6. The automatic driving scene recognition method according to any one of claims 1 to 4, characterized in that: generating semantic space enhancement features based on the semantic space features and other features of the original point cloud, generating semantic space enhancement pseudo-images based on the semantic space enhancement features, comprising:

Acquiring the original point cloud or semantic space point cloud;

correcting semantic space features corresponding to the unit area according to semantic tags of the target point cloud clusters corresponding to the unit area so as to obtain corrected semantic space features corresponding to the unit area;

superposing the corrected semantic space features corresponding to the unit areas with other features corresponding to the unit areas and normalizing again to obtain corrected semantic space enhancement features corresponding to the unit areas;

and generating a semantic space enhancement pseudo image based on the corrected semantic space enhancement features corresponding to the unit areas.

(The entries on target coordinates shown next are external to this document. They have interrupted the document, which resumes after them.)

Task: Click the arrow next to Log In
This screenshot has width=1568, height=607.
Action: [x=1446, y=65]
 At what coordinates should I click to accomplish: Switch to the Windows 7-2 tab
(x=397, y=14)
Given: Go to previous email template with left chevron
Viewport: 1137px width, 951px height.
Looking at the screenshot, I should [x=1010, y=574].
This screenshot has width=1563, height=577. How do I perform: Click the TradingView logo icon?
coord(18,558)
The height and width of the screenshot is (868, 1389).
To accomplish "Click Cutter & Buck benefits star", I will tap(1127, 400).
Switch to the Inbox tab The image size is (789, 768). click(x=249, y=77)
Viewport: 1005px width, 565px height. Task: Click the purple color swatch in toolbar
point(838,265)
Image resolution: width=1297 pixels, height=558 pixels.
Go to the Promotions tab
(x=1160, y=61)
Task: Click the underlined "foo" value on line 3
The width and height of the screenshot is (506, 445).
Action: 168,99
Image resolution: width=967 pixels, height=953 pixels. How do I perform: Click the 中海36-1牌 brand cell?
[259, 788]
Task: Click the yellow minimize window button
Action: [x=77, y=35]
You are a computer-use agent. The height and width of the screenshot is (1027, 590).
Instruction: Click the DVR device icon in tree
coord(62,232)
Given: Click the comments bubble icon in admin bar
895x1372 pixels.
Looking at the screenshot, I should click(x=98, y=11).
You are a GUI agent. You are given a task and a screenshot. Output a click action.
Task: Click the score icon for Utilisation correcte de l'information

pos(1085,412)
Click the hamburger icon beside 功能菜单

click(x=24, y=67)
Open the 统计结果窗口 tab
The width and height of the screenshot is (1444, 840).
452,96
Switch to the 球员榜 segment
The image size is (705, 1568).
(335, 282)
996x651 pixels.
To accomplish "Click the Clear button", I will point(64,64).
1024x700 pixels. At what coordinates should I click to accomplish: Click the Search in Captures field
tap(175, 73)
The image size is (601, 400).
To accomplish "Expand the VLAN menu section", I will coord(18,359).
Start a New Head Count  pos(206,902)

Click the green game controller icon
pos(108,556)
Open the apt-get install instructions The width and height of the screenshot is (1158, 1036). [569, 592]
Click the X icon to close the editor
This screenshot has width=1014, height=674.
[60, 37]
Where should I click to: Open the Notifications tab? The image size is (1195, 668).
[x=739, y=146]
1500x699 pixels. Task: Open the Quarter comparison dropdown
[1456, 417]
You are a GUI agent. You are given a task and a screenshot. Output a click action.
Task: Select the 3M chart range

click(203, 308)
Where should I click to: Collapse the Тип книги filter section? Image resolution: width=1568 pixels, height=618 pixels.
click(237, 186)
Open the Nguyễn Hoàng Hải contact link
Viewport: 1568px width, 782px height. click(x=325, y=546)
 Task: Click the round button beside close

7. The automatic driving scene recognition method according to claim 1, characterized in that: performing loop detection based on the semantic space enhanced pseudo image includes:

taking the semantic space enhancement pseudo image as a first descriptor;

calculating the similarity value of the current frame and the key frame, and judging that a loop frame is detected if the similarity value of the current frame and the key frame is larger than a preset threshold value; and if the similarity value of the current frame and the key frame is smaller than or equal to a preset threshold value, judging that the current frame does not meet loop-back, and generating a new key frame by using the KD-Tree.

8. The automatic driving scene recognition method according to claim 1, characterized in that: performing loop detection based on the semantic space enhanced pseudo image includes:

calculating a global descriptor of the semantic space enhancement pseudo image;

converting the global descriptor into a one-dimensional feature vector, and taking the one-dimensional feature vector as a second descriptor;

constructing a KD-Tree based on the second descriptor to generate a historical map set, and determining a key frame in a historical frame corresponding to the historical map set according to a time interval and a similarity value;

9. The automatic driving scene recognition method according to claim 1, characterized in that: performing loop detection based on the semantic space enhanced pseudo image includes:

calculating a global descriptor of the semantic space enhancement pseudo image;

performing weighted self-adaptive fusion on the global descriptors of the semantic space enhancement pseudo images to obtain third descriptors;

constructing a KD-Tree based on the third descriptor to generate a historical map set, and determining a key frame in a historical frame corresponding to the historical map set according to a time interval and a similarity value;

10. A computer-readable storage medium, characterized by comprising a program executable by a processor to implement the automatic driving scene recognition method according to any one of claims 1 to 9.